How to Get out of a Rut: 12 Useful Ways to Get Unstuck

How to Get out of a Rut: 12 Useful Ways to Get Unstuck

Have you gotten into a rut before? Or are you in a rut right now?

You know you’re in a rut when you run out of ideas and inspiration. I personally see a rut as a productivity vacuum. It might very well be a reason why you aren’t getting results. Even as you spend more time on your work, you can’t seem to get anything constructive done. While I’m normally productive, I get into occasional ruts (especially when I’ve been working back-to-back without rest). During those times, I can spend an entire day in front of the computer and get nothing done. It can be quite frustrating.

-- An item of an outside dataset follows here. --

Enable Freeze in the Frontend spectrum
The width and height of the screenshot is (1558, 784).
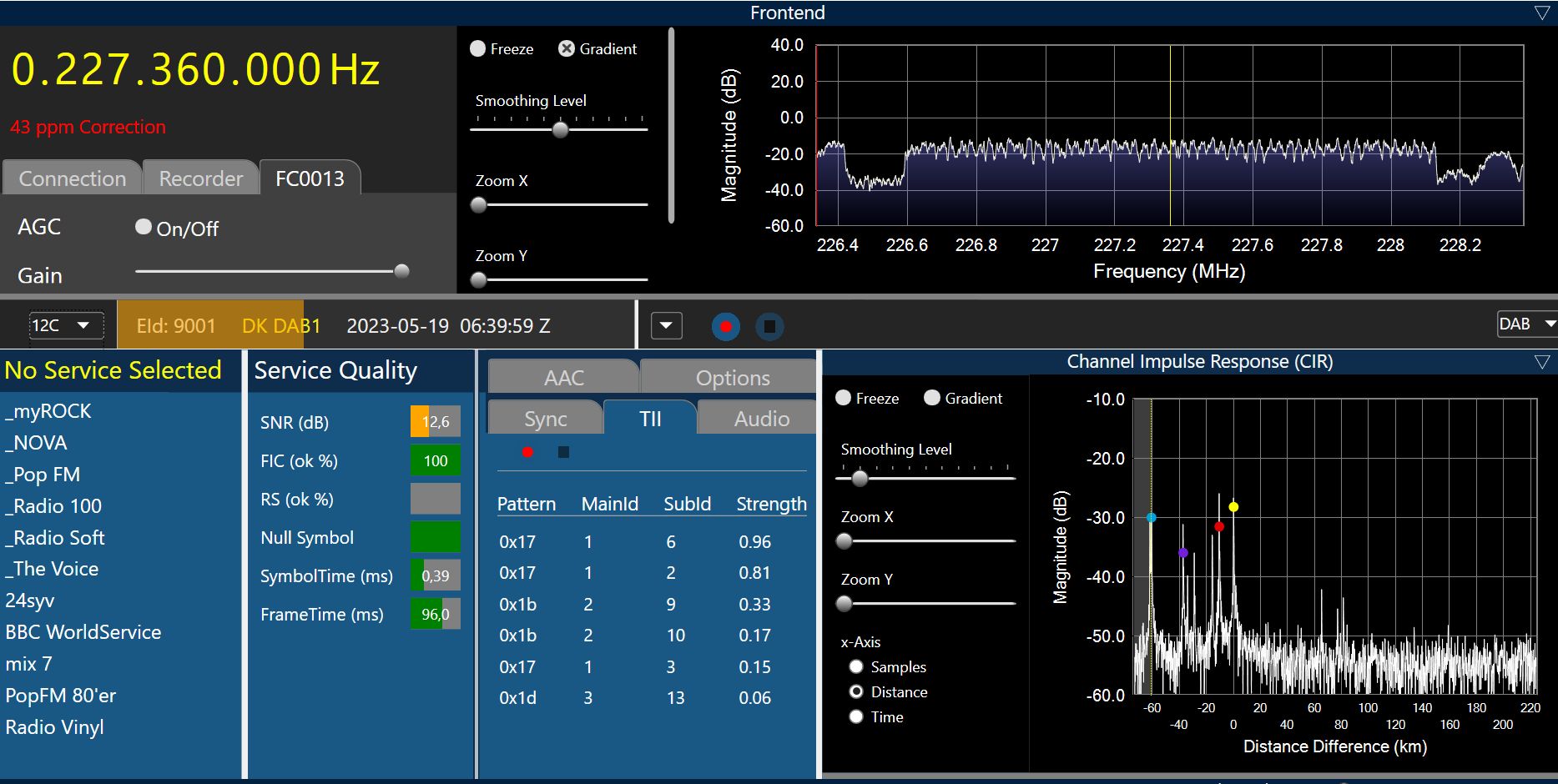pyautogui.click(x=478, y=49)
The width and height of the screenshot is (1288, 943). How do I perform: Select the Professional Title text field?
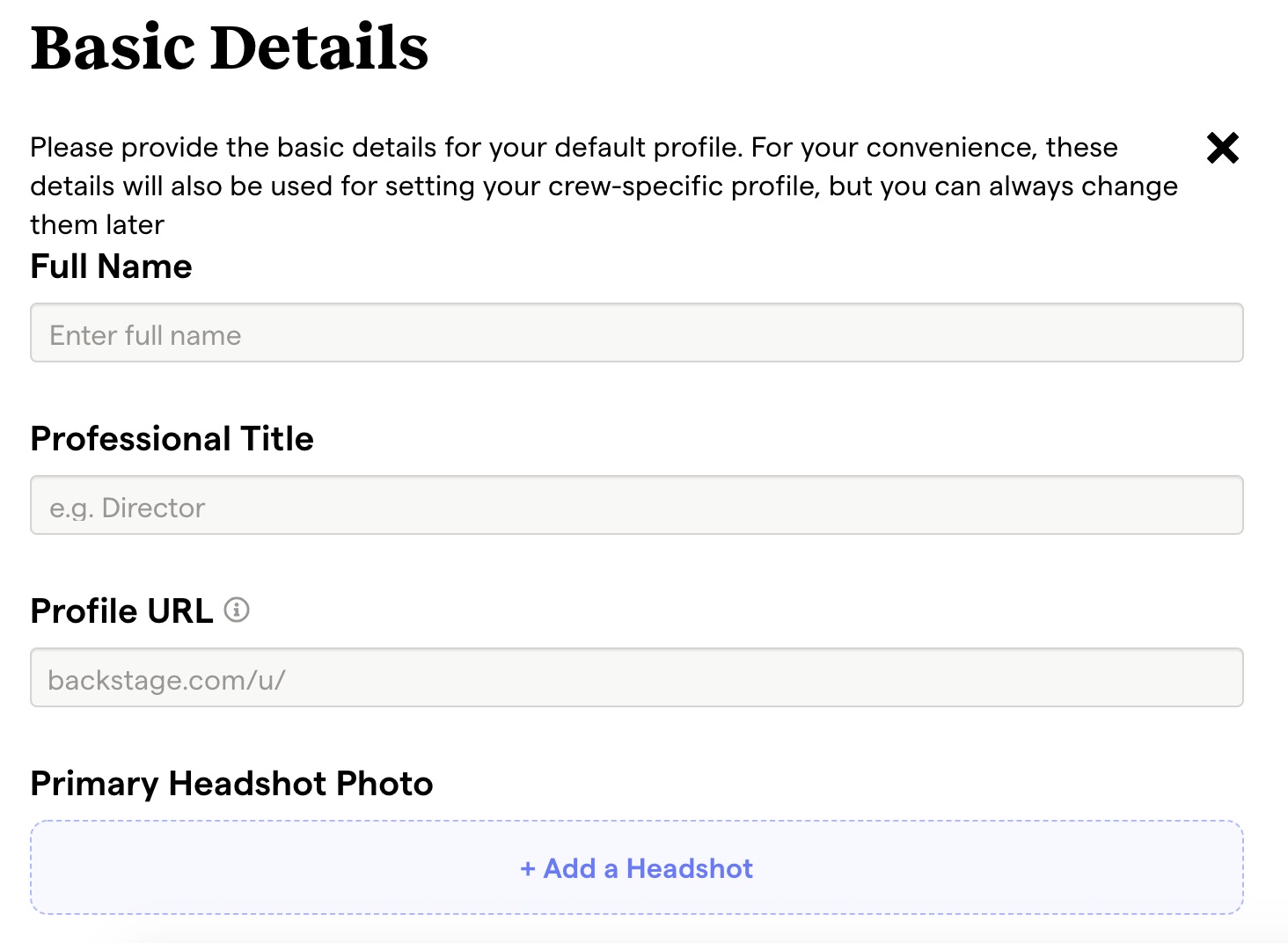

Over time, I have tried and found several methods that are helpful to pull me out of a rut. If you experience ruts too, whether as a working professional, a writer, a blogger, a student or other work, you will find these useful. Here are 12 of my personal tips to get out of ruts:

1. Work on the small tasks.

When you are in a rut, tackle it by starting small. Clear away your smaller tasks which have been piling up. Reply to your emails, organize your documents, declutter your work space, and reply to private messages.

Whenever I finish doing that, I generate a positive momentum which I bring forward to my work.

2. Take a break from your work desk.

Get yourself away from your desk and go take a walk. Go to the washroom, walk around the office, go out and get a snack.

Your mind is too bogged down and needs some airing. Sometimes I get new ideas right after I walk away from my computer.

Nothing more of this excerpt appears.